MATERIALS PROVIDED —
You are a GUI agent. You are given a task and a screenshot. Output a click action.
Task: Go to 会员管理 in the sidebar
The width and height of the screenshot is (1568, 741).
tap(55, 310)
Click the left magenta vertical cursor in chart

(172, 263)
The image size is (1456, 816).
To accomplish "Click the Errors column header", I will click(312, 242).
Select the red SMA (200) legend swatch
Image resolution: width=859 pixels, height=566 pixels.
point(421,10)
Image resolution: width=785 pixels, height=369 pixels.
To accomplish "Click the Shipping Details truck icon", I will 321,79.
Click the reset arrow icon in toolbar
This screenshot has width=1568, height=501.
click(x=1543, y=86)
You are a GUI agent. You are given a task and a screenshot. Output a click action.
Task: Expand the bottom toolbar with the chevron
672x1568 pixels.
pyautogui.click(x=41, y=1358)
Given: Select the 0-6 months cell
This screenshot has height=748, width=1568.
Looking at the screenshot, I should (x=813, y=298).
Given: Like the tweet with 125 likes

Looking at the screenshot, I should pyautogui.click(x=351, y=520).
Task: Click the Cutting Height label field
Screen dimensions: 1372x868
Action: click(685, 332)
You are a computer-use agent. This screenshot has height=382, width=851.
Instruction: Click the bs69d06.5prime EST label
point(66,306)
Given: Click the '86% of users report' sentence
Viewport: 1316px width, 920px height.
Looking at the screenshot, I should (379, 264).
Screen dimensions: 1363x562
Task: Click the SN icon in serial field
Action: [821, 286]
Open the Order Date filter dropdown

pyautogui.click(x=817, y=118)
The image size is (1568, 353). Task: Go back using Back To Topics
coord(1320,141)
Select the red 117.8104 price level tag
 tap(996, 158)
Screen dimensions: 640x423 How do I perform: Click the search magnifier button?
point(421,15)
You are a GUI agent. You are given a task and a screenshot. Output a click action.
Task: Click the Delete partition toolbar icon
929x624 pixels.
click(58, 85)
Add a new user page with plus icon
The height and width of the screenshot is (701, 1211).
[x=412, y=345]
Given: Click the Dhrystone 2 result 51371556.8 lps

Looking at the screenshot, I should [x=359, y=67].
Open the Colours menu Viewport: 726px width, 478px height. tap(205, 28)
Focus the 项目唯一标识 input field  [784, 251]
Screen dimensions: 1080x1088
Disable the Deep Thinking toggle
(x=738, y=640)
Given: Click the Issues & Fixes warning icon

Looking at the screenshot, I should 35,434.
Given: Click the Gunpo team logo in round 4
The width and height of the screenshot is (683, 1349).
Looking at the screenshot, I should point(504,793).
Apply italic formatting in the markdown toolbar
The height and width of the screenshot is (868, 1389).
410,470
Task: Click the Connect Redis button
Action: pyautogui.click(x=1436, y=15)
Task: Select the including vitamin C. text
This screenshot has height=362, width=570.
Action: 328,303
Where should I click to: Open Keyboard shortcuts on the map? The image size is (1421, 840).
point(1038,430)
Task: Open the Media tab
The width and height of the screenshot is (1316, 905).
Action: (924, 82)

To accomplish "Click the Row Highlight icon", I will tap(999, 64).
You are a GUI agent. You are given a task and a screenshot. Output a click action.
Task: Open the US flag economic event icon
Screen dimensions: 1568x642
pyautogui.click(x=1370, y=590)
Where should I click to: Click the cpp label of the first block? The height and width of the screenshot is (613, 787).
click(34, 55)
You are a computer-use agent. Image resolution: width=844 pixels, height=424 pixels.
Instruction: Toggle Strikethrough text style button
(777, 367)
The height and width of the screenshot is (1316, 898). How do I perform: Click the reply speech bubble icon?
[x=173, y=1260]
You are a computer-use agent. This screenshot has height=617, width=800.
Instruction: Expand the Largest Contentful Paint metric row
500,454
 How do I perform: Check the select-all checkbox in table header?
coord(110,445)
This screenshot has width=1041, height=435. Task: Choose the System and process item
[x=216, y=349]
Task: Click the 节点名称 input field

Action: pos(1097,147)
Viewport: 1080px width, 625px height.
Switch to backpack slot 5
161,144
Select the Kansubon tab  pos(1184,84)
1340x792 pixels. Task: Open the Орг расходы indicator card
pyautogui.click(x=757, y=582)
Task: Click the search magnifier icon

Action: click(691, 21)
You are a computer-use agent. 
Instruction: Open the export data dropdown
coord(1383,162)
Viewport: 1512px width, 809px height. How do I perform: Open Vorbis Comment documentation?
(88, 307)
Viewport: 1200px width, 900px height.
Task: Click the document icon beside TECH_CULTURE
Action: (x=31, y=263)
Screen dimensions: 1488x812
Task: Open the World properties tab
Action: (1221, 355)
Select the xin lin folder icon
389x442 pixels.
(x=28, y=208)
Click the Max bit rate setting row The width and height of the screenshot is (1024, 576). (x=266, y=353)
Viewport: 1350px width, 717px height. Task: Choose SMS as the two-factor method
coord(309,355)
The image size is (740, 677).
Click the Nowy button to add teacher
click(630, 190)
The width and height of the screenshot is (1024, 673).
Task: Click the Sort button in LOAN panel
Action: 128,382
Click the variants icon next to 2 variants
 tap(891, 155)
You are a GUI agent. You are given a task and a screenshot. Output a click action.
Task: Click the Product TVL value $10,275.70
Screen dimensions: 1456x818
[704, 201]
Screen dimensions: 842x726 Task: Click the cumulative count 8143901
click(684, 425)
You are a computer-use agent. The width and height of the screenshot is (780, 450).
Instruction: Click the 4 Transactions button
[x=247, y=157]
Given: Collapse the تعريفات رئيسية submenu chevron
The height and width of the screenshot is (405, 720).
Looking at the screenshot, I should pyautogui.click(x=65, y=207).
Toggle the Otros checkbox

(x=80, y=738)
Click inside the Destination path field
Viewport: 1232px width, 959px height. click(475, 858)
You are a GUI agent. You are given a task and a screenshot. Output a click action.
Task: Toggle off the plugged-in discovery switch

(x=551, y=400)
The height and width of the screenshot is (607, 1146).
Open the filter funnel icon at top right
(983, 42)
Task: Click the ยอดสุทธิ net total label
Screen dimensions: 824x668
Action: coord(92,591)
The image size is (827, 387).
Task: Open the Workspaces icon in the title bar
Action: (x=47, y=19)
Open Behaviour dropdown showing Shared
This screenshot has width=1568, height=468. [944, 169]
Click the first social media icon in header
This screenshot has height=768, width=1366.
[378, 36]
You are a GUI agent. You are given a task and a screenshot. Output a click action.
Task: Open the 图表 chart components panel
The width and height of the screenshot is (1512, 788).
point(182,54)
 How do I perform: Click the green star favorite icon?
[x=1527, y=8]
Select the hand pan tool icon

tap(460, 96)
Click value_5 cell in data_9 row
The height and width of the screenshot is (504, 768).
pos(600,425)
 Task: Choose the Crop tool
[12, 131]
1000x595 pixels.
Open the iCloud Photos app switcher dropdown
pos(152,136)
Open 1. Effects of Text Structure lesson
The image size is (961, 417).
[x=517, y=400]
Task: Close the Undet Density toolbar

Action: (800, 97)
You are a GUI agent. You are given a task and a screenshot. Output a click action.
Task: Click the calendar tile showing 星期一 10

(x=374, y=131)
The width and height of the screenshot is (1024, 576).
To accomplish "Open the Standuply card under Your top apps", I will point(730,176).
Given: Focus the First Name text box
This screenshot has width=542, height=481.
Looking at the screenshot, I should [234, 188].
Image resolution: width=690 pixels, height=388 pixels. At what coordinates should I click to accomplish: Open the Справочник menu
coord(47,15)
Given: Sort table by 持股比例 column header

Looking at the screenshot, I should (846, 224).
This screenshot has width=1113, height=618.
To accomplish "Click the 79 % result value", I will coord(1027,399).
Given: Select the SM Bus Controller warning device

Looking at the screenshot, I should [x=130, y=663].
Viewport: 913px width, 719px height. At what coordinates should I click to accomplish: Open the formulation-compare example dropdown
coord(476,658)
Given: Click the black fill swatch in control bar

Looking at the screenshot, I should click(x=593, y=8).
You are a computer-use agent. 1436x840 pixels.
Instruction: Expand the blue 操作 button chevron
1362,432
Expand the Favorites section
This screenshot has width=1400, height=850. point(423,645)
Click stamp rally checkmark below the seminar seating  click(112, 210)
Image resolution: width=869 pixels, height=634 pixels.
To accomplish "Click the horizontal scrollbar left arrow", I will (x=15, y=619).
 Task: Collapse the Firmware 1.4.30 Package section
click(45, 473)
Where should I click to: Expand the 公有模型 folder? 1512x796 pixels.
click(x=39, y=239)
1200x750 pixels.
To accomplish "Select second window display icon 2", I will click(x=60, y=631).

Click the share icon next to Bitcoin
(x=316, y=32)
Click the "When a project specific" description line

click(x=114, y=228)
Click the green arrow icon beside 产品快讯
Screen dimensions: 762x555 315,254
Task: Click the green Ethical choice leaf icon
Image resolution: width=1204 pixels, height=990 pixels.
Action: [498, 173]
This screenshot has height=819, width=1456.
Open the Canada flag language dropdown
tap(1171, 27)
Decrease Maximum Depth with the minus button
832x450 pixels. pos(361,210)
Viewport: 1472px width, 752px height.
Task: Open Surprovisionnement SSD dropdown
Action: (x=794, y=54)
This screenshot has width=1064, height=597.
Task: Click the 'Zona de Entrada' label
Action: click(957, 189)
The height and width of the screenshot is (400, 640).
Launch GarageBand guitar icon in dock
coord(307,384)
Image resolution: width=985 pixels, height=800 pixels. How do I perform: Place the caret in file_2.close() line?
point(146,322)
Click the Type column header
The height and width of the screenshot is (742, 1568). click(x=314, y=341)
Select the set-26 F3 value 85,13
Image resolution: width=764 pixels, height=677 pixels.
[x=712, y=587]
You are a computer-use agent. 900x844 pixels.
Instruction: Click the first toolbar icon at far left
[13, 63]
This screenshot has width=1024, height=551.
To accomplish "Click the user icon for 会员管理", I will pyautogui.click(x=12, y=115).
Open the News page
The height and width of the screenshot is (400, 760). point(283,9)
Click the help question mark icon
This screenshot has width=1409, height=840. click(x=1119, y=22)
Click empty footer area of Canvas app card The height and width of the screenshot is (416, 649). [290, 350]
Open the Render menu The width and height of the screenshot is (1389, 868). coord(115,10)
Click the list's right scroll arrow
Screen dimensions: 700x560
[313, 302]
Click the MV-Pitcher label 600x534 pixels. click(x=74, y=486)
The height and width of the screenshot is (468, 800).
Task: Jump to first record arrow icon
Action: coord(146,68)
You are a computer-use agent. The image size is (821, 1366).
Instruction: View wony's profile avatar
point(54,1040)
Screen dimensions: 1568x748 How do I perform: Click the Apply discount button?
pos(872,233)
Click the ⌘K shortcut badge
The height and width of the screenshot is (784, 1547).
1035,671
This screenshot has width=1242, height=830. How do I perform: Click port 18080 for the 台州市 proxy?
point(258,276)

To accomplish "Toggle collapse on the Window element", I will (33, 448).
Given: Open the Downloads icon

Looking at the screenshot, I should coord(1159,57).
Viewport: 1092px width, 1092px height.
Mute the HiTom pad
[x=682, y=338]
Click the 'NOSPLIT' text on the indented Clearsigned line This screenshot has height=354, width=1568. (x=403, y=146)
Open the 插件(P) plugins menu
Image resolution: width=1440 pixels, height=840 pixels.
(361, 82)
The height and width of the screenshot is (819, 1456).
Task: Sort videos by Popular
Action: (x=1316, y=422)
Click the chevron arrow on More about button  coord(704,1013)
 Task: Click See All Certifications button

TO BE DONE —
From the data, copy out word for word the lines beginning with the one that contains "Image resolution: width=985" and ending after the one that contains "This screenshot has width=1409, height=840.".

THE RESPONSE —
Image resolution: width=985 pixels, height=800 pixels. How do I perform: Place the caret in file_2.close() line?
point(146,322)
Click the Type column header
The height and width of the screenshot is (742, 1568). click(x=314, y=341)
Select the set-26 F3 value 85,13
Image resolution: width=764 pixels, height=677 pixels.
[x=712, y=587]
You are a computer-use agent. 900x844 pixels.
Instruction: Click the first toolbar icon at far left
[13, 63]
This screenshot has width=1024, height=551.
To accomplish "Click the user icon for 会员管理", I will pyautogui.click(x=12, y=115).
Open the News page
The height and width of the screenshot is (400, 760). point(283,9)
Click the help question mark icon
This screenshot has width=1409, height=840. click(x=1119, y=22)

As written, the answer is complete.